Baseball is weird. The Dodgers made the playoffs the past nine seasons; they won the World Series only in COVID-shortened 2020. From 1991 through 2005, the Braves finished first 14 times over 14 completed seasons, a stream of excellence viewed within the industry as beyond belief. What most Atlantans tend to recall, though, is those Braves going 1-for-14 in pursuit of championship rings.
“Only one World Series” became the all-purpose dismissal of 14 surpassing seasons. As much as those in the know sought to explain it away – the postseason is a crapshoot, et cetera – it remains inexplicable.
The Braves just won a World Series that, given their many injuries and panic-buy imports, they probably shouldn’t have. (Of the 10 playoff qualifiers, they had the worst record.) Though the future is unknowable, it would be a surprise if the next few seasons don’t bring many more World Series games to Truist Park. But who the heck knows?

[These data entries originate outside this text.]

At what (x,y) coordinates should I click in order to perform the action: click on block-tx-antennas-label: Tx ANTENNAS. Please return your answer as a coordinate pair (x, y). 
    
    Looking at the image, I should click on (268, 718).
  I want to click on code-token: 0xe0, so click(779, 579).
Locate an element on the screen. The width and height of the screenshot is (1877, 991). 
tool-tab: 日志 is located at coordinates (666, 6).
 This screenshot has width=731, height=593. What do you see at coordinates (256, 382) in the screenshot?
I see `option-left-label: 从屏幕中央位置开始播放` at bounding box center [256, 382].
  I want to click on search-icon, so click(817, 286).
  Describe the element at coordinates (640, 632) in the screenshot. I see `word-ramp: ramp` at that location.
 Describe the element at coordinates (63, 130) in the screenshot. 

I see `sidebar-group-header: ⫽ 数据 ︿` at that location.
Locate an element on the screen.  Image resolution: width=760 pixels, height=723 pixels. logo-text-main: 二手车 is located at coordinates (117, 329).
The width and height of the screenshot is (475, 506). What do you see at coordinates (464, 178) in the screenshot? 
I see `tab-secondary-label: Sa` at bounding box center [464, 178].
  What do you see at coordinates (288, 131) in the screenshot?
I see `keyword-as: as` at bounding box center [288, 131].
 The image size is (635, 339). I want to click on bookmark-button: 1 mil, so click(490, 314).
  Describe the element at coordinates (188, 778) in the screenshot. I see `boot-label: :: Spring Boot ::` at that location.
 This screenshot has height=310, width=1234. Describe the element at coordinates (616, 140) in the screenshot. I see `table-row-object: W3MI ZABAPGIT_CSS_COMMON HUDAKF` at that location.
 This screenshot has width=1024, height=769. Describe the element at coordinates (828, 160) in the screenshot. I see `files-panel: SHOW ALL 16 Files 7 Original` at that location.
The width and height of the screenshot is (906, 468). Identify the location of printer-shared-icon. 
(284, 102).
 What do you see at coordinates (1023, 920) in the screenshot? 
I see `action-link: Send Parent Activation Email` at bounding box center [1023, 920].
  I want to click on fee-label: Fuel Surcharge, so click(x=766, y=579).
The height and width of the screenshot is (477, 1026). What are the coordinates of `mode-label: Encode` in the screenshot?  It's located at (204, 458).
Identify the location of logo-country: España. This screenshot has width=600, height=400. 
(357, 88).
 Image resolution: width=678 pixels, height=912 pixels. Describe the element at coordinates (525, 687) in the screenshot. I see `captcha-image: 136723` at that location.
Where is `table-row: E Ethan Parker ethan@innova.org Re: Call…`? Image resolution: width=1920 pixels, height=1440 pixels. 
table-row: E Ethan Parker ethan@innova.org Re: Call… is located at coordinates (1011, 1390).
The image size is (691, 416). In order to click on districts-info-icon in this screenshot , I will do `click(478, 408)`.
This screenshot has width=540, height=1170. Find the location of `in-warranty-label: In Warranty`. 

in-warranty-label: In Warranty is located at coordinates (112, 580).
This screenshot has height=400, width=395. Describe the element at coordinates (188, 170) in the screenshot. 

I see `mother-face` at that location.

The Braves are set up to win big for a long time. Heck, they have already. Under general manager Alex Anthopoulos, they’ve finished first, first, first and first. That said, another batch of Braves won big for a long time – hired as GM in October 1990, John Schuerholz didn’t preside over a non-first-place finish until 2006 – only to leave its audience wondering what went wrong.
The vagaries of October are manifold. We saw for ourselves last fall, this time in a happy way. All an organization can do is keep positioning itself to play postseason games. Even Anthopoulos might concede that the Braves’ team he liked most entering the playoffs was the 2019 edition, which lost the Division Series by yielding 11 first-inning runs in Game 5 to the Cardinals, who were swept by the Nationals, who hadn’t led the National League East for a day but wound up winning it all. That’s baseball.
Five months after giving us the giddiest finish imaginable, here the Braves go again. Wish them luck. Even the best team, which they might well be, needs a little luck.